I related the story to David over at Manifest, and he burst out into laughter, telling me that the only thing that could've made it better would be if they had a big mural about "The Intimidator" painted on the side of the buliding. Yes, that is a tattoo of Dale Earnhardt's face. Brother, people around here love that guy.

It's a weird thing to see, but like I said, I can understand it. How you can hold the idea that America is great while simultaneously reserving a sepcial place in your heart for the Confederacy, which tore the country apart in an effort to violate the principles that America was founded on, well, that's the one I don't get.

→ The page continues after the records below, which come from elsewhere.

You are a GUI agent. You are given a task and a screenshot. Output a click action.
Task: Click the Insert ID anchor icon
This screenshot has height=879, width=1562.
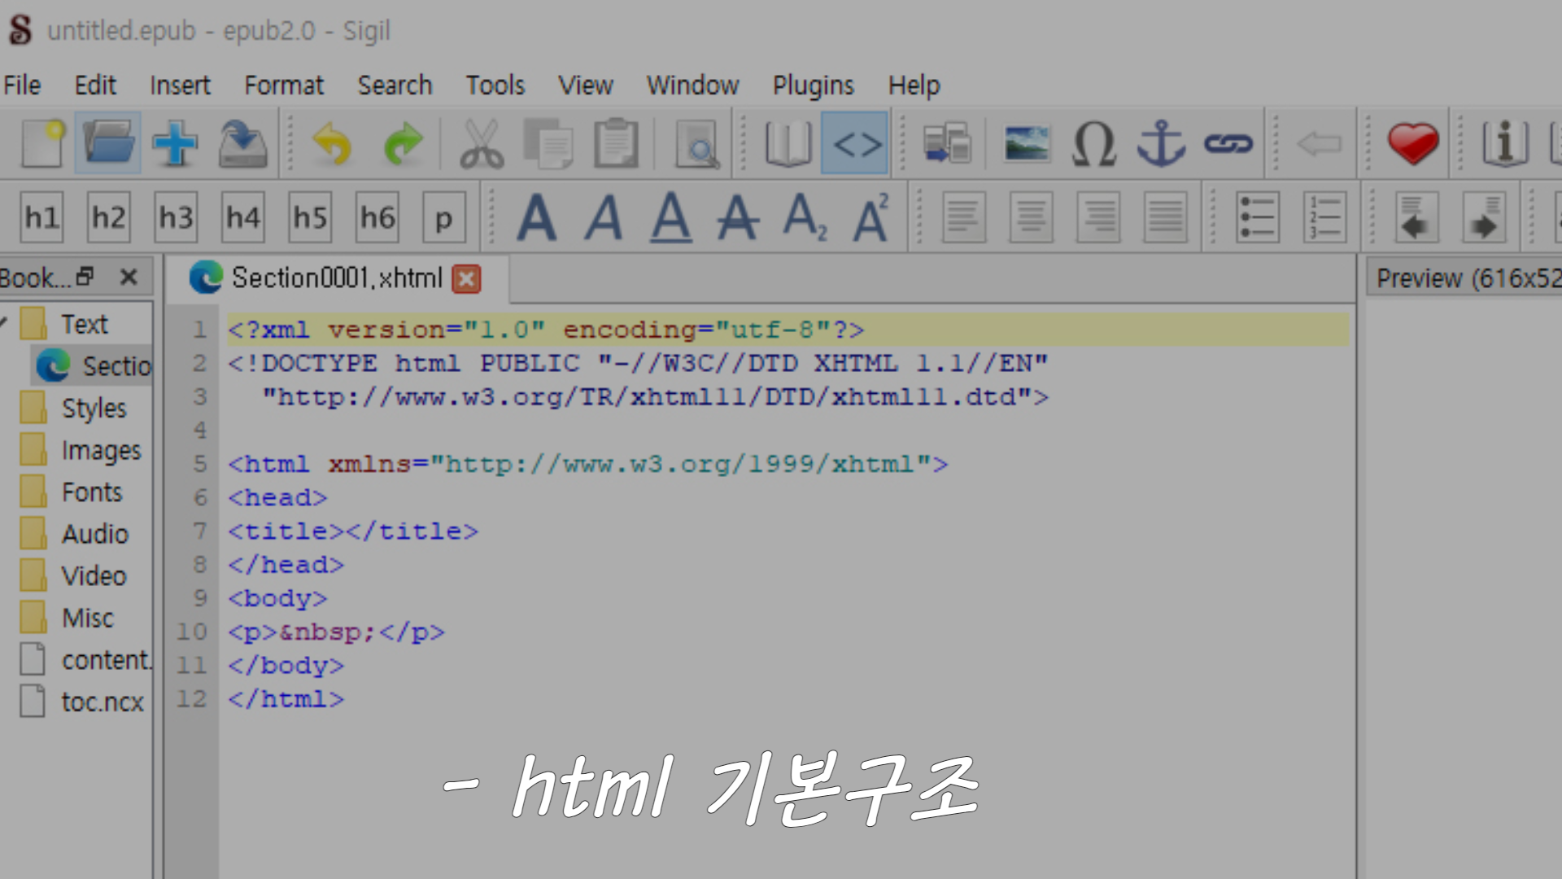click(x=1161, y=144)
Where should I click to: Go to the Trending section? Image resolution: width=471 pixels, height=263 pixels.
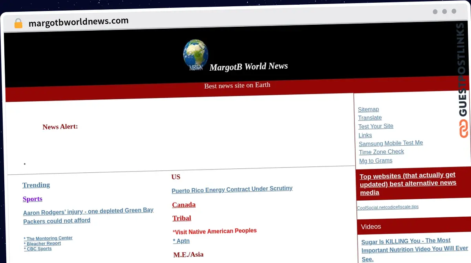36,185
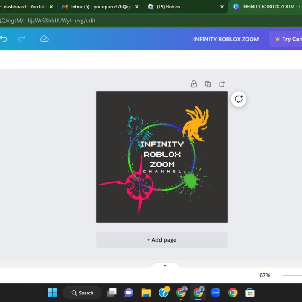Lock the page using padlock icon

coord(194,84)
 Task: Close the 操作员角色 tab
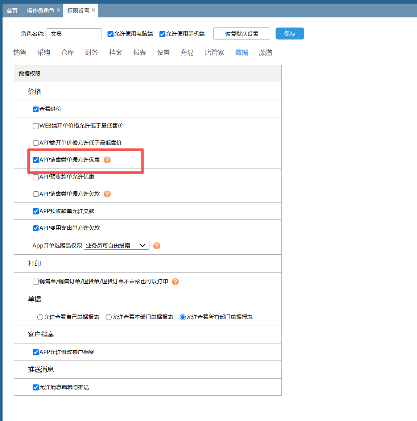58,10
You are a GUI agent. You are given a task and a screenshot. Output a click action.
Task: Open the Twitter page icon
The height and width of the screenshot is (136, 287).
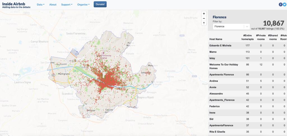(x=284, y=4)
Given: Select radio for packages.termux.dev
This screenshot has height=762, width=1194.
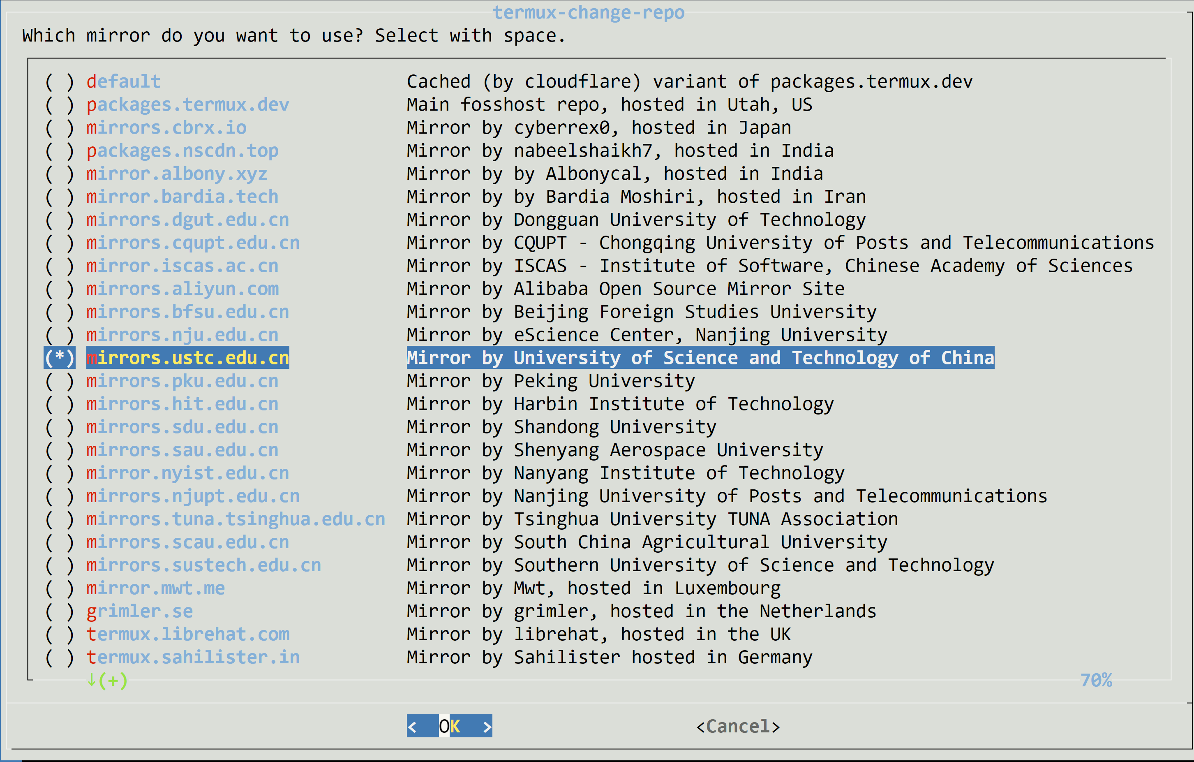Looking at the screenshot, I should 60,105.
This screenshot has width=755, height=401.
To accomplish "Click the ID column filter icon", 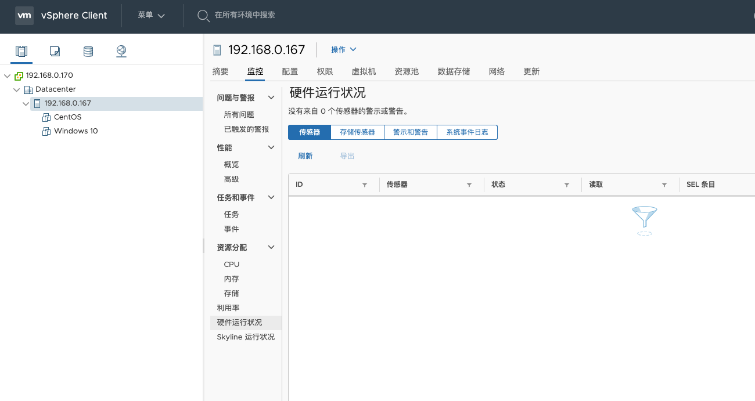I will pos(365,185).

To be fair, I'm not against the Confederate Flag as a concept. If somebody gave me a bright orange '66 Dodge Charger, you better believe that bad boy'd be on the roof faster than you could say Strom Thurmond. I understand that a lot of people see it as nothing more than a symbol of rebellion, or of a crucial and fascinating part of American history. Unfortunately, it's also the symbol of people who wanted to, you know, have slaves. So there's that.

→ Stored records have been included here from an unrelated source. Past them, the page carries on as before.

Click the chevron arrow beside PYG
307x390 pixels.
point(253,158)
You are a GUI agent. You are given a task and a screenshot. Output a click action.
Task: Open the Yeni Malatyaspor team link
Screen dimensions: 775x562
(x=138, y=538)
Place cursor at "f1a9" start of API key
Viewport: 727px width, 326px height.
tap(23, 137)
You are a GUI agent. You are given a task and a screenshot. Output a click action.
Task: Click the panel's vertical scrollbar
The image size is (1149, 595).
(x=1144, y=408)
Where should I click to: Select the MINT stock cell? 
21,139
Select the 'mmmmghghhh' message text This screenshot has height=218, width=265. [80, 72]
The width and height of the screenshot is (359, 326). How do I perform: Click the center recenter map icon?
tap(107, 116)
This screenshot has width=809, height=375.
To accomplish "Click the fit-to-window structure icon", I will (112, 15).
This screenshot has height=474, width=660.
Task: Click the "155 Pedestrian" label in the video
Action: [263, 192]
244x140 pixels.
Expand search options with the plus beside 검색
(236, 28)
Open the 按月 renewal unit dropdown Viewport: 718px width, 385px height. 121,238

Sarah Vowell talks about it in Assassination Vacation. When she goes to see the grave of John Wilkes Booth, she notes that a lot of the people who slap American flag bumper stickers on their trucks (a sure sign that you're in for a bad time if you happen to get behind them on the highway) have them right alongside the ones claiming the South will rise again, apparently not quite clear on against whom the South would rise.

Which comes crashing back to me and my plate of hush puppies and Bourbon Street Chicken at the local Feeding Trough. I look over, and there's this angry old man with a black baseball cap with the Confederate Flag and the American Flag crossed, reading in big white letters: THESE COLORS DON'T RUN. NEVER HAVE. NEVER WILL.

I'd offer up a picture of the hat, but while looking for it, I found this [WARNING: THAT IS THE WORST AND MOST HARROWING THING YOU WILL SEE TODAY OR EVER UNLESS YOU ARE THE WEBMASTER OF GOATSE.CX]. The fact that the store selling those... dandy little things uses the same store layout as Homestar Runner was especially jarring, and made me cry for about ten minutes.

Regardless, exactly how this guy can hold fast to this statement when it's a historical fact that the representative of one of those colors signed a treaty surrendering to the representative of the OTHER boggles the mind. Clearly, this man is insane.

But that's just how we roll in the SMT.


Blogger Phil Looney said...

The symbolism of the confederate flag that most of these redneck people hold fast to has to do more with the fact that it's the last thing that poor white trash has to hold over black people who have improved their standing in life. It's the ignorance that breeds a thought process of "I'm dirt poor, but at least I'm not black."

There's also the idea of a southern pride - being proud of your heritage, where you're from. I understand this to a degree, because I'm proud of my southern upbringing. Nothing sets me off more than when someone says something about the south or the way southern people do things. But wearing a confederate flag is not a symbol of pride, it's a symbol of ignorance and stubborness - which I've learned is especially inherent in the South Carolina. Heck, I'm stubborn as all get out.

I don;t have much of a point, other than to say I love the Golden Coral steak buffet.